In un Occidente saturo di prodotti industriali, cresce la voglia di personalizzazione. E per farlo sulle auto d’epoca servono battilastra capaci di lavorare il metallo dei parafanghi, ebanisti per gli interni, saldatori, tornitori. Un patrimonio di “saper fare” che in Italia c’è, e altrove invece è sparito. E questo non vale solo per le auto, ma anche per le moto. Nel bresciano, per esempio, c’è la Boldi Moto, per chi ama le moto che non rispettano “la logica di serie” e sogna un pezzo di ferro “con due anime: la mia e quella del cliente”.

O le bici.
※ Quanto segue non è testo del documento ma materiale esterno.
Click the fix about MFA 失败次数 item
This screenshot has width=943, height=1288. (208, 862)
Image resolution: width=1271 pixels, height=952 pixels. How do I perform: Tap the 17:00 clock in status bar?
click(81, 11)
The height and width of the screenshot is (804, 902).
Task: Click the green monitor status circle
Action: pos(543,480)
Ad esempio, alcuni tra i migliori telaisti d’Europa operano nel Nordest italiano, e specialmente in Veneto. Un esempio è la rinomata officina Vetta, che produce telai su misura d’eccellenza. A gestirla è il signor Taverna, 58 anni. “Ho iniziato a lavorare in officina nel 1982, con mio padre, e da allora non abbiamo mai fatto un giorno di vacanza. Né abbiamo mai licenziato una persona qui, in settant’anni di attività”.

I clienti, spiega il maestro telaista, sono privati e negozianti sparsi per tutta l’Europa: “Abbiamo tedeschi, olandesi, francesi, e ovviamente tanti italiani. Facciamo dai 250 ai 300 telai l’anno. Una volta ci chiedevano piccole serie, ora solo bici su misura, richieste da chi pedala tanto”.